_Recorded data_
START

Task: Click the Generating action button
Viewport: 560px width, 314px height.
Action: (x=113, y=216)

END
START

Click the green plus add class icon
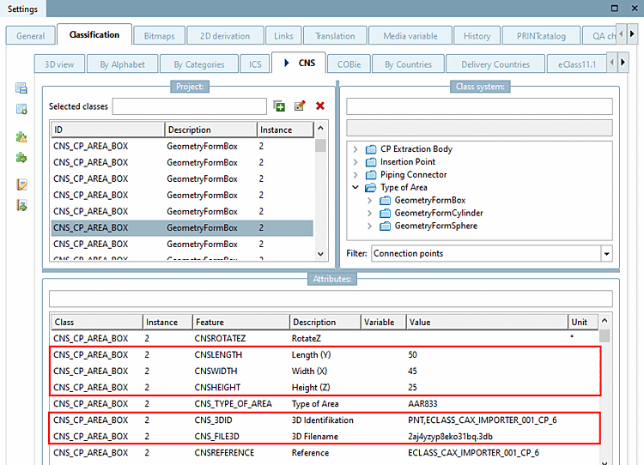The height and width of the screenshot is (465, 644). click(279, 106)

END

_What you need to do_
Rewrite the lines from the line with "Task: Click the Generating action button" up to and including the line with "Action: (x=113, y=216)", replacing "button" with "control" and leaving all else unchanged.

_Full solution_
Task: Click the Generating action control
Viewport: 560px width, 314px height.
Action: (x=113, y=216)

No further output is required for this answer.